# Exercise data
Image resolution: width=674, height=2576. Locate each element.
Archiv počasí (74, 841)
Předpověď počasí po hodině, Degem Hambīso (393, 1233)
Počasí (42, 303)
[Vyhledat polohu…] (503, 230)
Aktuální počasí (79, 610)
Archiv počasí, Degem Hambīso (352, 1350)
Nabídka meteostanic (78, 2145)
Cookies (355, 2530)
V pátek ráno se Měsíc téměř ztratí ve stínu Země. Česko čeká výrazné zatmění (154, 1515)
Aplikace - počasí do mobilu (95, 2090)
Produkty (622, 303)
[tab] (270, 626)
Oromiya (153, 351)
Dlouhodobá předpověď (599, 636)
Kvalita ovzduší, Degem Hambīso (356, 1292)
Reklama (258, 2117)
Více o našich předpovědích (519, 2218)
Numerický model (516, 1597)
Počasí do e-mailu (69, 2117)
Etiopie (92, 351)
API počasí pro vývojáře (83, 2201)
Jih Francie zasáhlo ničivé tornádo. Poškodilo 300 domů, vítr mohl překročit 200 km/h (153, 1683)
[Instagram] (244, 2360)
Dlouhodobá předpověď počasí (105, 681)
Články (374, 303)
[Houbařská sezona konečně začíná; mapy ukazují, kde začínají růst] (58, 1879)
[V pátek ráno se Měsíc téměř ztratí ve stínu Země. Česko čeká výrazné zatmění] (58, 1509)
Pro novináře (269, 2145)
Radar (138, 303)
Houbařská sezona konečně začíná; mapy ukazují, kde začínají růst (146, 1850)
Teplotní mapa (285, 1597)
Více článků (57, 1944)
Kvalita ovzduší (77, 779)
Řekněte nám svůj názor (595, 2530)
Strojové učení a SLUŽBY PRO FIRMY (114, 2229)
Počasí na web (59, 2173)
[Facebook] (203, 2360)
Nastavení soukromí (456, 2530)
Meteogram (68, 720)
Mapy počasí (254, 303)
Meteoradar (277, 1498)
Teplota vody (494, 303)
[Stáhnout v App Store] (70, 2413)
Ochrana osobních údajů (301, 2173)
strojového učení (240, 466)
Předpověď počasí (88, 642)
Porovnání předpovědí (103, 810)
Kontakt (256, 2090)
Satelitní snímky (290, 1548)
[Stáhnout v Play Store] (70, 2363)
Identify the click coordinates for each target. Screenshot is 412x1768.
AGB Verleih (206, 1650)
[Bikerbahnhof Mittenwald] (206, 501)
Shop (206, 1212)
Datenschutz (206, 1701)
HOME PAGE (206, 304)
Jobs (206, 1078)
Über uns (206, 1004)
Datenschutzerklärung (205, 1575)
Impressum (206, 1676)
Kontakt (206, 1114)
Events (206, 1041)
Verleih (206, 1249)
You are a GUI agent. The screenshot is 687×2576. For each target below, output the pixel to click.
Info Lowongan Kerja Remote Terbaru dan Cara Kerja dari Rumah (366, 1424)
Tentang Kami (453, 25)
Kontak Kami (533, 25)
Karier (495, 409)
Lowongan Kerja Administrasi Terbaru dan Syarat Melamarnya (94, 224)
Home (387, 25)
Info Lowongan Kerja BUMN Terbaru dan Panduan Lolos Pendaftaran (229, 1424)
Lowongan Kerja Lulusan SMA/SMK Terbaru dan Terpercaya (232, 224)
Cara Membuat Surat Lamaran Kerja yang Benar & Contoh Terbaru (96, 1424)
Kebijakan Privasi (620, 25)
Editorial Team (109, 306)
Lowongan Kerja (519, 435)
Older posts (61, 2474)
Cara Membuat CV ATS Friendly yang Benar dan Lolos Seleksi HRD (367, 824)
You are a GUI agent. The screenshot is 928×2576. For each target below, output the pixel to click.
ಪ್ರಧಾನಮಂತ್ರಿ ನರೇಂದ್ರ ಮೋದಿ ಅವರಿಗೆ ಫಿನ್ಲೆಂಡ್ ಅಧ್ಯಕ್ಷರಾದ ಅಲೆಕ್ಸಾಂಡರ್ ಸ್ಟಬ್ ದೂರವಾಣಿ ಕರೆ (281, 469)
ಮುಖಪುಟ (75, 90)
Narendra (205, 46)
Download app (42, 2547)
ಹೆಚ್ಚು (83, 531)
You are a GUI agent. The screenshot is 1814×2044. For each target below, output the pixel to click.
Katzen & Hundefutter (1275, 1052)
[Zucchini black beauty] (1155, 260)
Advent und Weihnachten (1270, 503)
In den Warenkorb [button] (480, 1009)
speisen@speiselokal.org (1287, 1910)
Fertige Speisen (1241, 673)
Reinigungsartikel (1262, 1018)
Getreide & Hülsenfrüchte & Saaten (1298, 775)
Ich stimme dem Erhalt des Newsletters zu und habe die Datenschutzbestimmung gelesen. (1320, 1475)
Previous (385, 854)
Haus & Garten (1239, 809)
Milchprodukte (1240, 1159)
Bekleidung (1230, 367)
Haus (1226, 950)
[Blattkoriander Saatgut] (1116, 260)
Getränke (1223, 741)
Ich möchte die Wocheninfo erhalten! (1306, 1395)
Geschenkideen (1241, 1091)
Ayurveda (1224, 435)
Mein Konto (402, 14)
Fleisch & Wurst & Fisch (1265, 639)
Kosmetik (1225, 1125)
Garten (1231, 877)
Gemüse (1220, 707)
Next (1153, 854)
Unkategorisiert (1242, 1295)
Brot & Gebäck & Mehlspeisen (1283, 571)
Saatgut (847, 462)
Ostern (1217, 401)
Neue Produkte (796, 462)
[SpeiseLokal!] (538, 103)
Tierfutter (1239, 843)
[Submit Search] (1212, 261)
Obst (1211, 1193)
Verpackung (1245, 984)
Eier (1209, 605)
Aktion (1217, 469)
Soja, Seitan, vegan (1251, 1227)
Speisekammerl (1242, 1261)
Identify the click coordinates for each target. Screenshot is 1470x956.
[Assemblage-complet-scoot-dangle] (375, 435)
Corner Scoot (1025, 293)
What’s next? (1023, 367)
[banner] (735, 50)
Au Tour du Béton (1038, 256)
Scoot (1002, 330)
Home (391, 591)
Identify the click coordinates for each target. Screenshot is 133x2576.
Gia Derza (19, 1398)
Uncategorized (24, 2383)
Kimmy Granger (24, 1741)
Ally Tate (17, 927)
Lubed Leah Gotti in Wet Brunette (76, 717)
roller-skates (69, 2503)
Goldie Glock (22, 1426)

# To do
Your answer should be every line above that contains the word "Stáhnout".

# Answer box
[Stáhnout v App Store] (70, 2413)
[Stáhnout v Play Store] (70, 2363)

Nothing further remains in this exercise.